Nationalgeographic.co.id—Ketakutan akan konflik habis-habisan antara India yang bersenjata nuklir dan Pakistan telah diredakan dengan gencatan senjata. Namun luka dari pertikaian selama puluhan tahun masih dalam.
India dan Pakistan telah menghentikan konfrontasi terakhir dalam konflik mereka yang telah berlangsung selama puluhan tahun dengan gencatan senjata. Gencatan senjata itu diumumkan pada 10 Mei 2025. “Namun ketegangan dan luka yang berasal dari pertempuran selama bertahun-tahun antara negara-negara tetangga itu tetap ada,” tulis Vivian Ho di laman The Washington Post.
Kekerasan sering berkobar di wilayah tersebut sejak kehancuran pemisahan tahun 1947. Pemisahan 1947 menyebabkan jutaan orang mengungsi dan sedikitnya ratusan ribu lainnya tewas. Hubungan yang tegang itu semakin menegangkan karena kedua negara membangun kemampuan nuklir mereka. Hal ini tentu saja memicu kekhawatiran global atas kemungkinan perang habis-habisan.
Pemisahan dan pertumpahan darah
Pada bulan Agustus 1947, Inggris memberikan kemerdekaan kepada India setelah satu abad pemerintahan kolonial langsung, didahului oleh satu abad lagi kendali di bawah East India Company milik Inggris. Dengan demikian, para administrator Inggris membagi subbenua itu menjadi dua negara.
“India yang mayoritas beragama Hindu dan Pakistan yang mayoritas beragama Muslim,” ungkap Ho.
Pemisahan (Partition) itu memicu salah satu pergolakan paling berdarah dalam sejarah dunia modern. Sekitar 14 juta orang diyakini telah meninggalkan kampung halaman mereka pada musim panas dan gugur tahun 1947. Sementara perkiraan jumlah orang yang tewas pada bulan-bulan itu berkisar antara 200.000 hingga 2 juta orang.

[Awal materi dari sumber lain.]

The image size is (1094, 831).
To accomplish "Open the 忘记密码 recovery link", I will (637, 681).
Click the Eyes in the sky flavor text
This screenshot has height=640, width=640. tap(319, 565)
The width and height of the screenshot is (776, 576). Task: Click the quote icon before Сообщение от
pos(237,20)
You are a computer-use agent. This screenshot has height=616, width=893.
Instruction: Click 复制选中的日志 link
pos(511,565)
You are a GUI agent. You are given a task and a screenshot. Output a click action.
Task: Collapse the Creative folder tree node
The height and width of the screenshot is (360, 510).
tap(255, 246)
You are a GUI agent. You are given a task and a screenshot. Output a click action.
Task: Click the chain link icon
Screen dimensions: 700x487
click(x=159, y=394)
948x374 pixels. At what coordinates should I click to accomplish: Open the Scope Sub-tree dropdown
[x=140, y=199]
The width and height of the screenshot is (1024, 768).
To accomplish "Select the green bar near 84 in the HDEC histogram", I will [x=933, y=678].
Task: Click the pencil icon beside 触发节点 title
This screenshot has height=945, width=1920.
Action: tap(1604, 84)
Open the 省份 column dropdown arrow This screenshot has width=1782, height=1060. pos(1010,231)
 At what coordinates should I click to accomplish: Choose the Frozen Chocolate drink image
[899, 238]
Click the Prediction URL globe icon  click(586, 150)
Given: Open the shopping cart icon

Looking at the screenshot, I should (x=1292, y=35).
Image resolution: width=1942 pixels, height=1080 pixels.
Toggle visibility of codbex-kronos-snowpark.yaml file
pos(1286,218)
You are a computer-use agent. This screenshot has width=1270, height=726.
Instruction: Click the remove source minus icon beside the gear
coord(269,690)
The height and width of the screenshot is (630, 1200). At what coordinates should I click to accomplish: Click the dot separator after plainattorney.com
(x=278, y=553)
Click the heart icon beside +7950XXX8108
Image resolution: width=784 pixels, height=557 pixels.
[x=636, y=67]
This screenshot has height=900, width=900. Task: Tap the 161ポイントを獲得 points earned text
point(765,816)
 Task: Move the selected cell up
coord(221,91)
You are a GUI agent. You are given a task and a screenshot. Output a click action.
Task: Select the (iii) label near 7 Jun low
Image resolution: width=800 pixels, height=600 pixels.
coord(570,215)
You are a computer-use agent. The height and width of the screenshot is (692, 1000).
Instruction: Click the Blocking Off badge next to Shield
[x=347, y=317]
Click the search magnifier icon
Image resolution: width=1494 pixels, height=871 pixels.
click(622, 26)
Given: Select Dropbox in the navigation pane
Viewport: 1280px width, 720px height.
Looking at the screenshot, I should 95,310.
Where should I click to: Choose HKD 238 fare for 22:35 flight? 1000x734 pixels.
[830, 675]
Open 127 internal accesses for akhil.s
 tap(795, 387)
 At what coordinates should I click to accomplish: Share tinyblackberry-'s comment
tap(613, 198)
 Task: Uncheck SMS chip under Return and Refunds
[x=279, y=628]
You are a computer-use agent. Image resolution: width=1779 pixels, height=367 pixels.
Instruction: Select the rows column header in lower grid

Umat Hindu dan Sikh melarikan diri dari Pakistan saat umat Muslim di India melarikan diri ke arah yang berlawanan. Para penyintas menggambarkan semacam kegilaan yang terjadi. Massa membakar dan menjarah rumah-rumah.
Mereka membantai tetangganya dan membakar tawanan yang masih hidup. Para wanita memilih untuk menenggelamkan diri untuk menghindari pemerkosaan dan kekerasan yang meluas. Suami dan ayah mereka terkadang membunuh para wanita di dalam keluarga.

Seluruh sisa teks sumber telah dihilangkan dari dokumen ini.